I was wrong: the device is also using packed binary-decimal encoding, and only using 3 out of the 4 nibbles for that. So, looking at the full code, it only uses 12 out of 16 bits for the value, and then (2 out of) the remaining 4 bits for the sign:

```
temp = (bytes[8] & 0x0F) * 100;
temp += ((bytes[9] & 0xF0) >> 4 ) * 10;
temp += bytes[9] & 0x0F;
if( bytes[8] & 80)
temp /= -10;
else
temp /= 10;
```

Aside: this also implies that the temperature range is only -99.9 thru 99.9. What a weird encoding. (Two bytes could easily store a much larger range from -32,768 thru 32,767, and would need less magic to decode.)

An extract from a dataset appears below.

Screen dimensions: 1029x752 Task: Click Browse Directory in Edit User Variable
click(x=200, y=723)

Now, the decimal value 80 translates to the binary bit pattern `%01010000`

(whereas the hexadecimal 0x80 is binary `%10000000`

). In the manual, it says:

Temperature:

- 1. character indicates negative or positive temperature (0 – positive, 1 – negative)

- 2. and 3. character is integer part of temperature

- 4. character is fractional part of temperature

So, it seems only the rightmost bit of those 4 leftmost bits matters. (Binary `%00010000`

, or decimal 16, or hexadecimal 0x10.) Indeed, “a character” 1 matches one of the two bits in the decimal value 80, not caring about the other bit.

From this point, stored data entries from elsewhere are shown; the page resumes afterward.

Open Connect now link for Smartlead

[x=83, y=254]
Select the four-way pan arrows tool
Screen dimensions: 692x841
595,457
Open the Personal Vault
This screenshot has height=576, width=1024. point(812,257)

Still: it smells that the bit pattern has 2 ones! (And that a *decimal* constant is used, while *hexadecimal* constants are used for all other bitwise operators in that example.) So don’t just test for negative temperatures; bugs like this would especially affect *positive* values that erroneously happen to match that bit pattern.

In short: I guess it will work as expected, though I would have used the more strict and less confusing bit pattern 0x10 (also reserving the other 3 bits for future use).